In its latest monthly newsletter, Cathay Cargo director Dominic Perret said the airline has suspended passenger services to Dubai and Riyadh until the end of May, while freighter flights to those destinations remain halted until further notice.
Before the disruption, eight of the airline’s freighter services on the Asia-Europe corridor routed via Dubai. Perret said five of those flights are now operating direct, but the change has introduced payload restrictions. Cathay is therefore evaluating other mid-point options that could remove those limitations and restore more efficient operating conditions.
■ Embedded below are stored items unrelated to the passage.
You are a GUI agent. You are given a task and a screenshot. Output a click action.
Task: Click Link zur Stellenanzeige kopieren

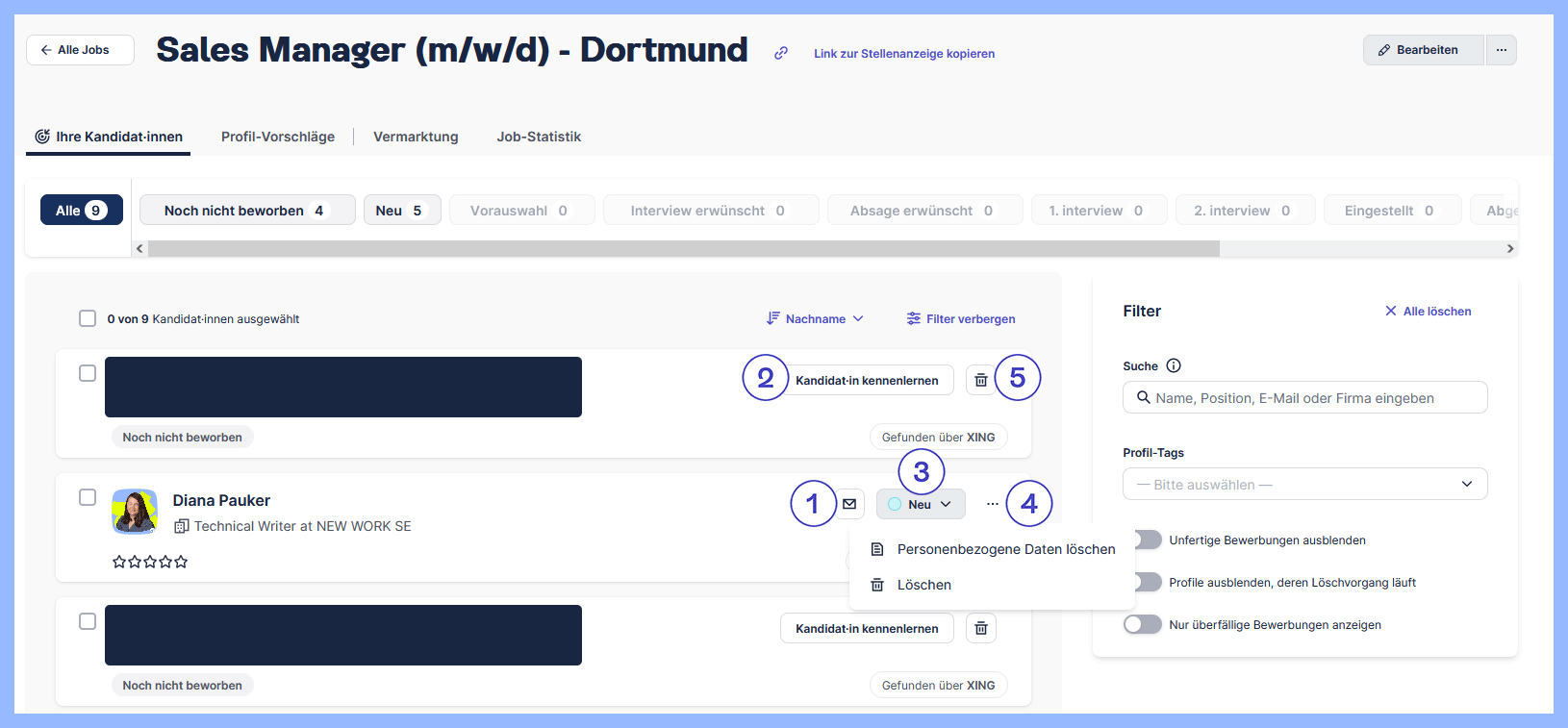(903, 54)
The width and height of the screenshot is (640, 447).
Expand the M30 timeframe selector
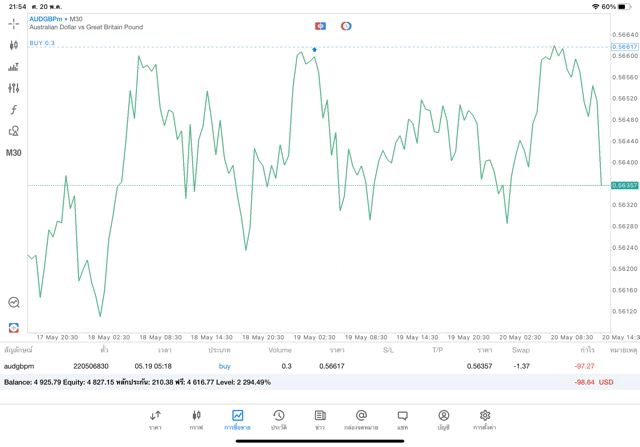tap(14, 153)
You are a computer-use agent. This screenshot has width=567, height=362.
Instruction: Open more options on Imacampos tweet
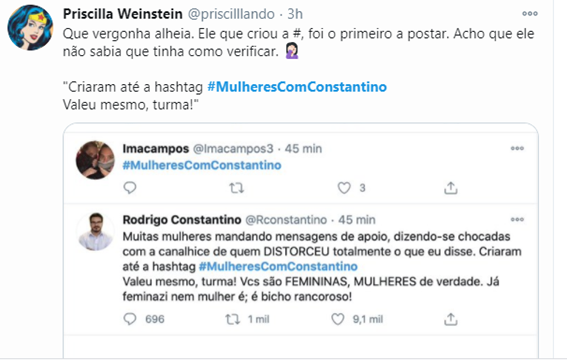tap(517, 148)
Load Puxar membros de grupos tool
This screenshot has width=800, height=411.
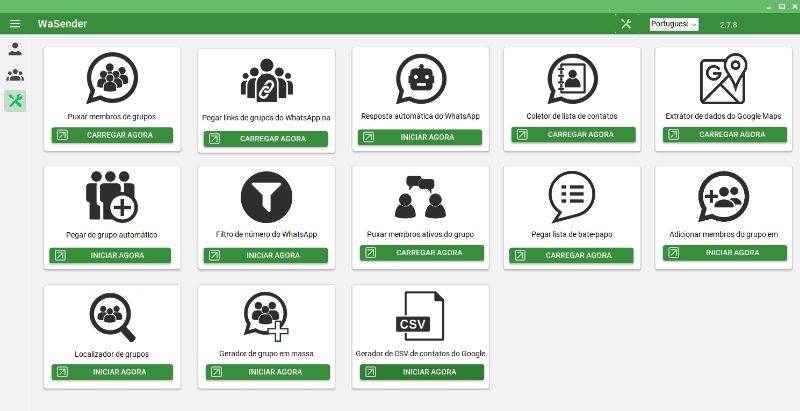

At the same time, the airline is facing mounting pressure from sharply higher jet fuel prices. Perret said both the crude oil and refinery components of aviation fuel have risen significantly in recent weeks. He cited IATA data showing the average global jet fuel price climbed to $197 per barrel in the week ending 20 March, compared with $95.95 per barrel just one month earlier.
Fuel represented around 30% of Cathay Pacific’s total operating costs in 2025, Perret said. Although the company uses hedging to reduce exposure to price swings, it has limited protection in 2026, covering only around 30% of the crude oil component and none of the refinery component. Given the scale of the recent increase, he said that was no longer sufficient.
As a result, Cathay Cargo has raised its fuel surcharges, joining other airlines that have taken similar action in response to the rapid increase in operating costs.
Perret said the carrier remains committed to maintaining as much capacity as possible despite the difficult market conditions, stressing the importance of cargo services both for customers and for Hong Kong, which remains the world’s busiest cargo airport.
He added that Cathay would continue to work closely with partners across the supply chain as the industry navigates what he described as exceptionally challenging conditions.
Despite the current disruption, Perret said the airline had made a positive start to the year. Market activity was softer in Hong Kong and mainland China during February because of an extended Lunar New Year holiday, but the situation became far more volatile from the end of that month as tensions in the Middle East intensified and aviation fuel prices surged.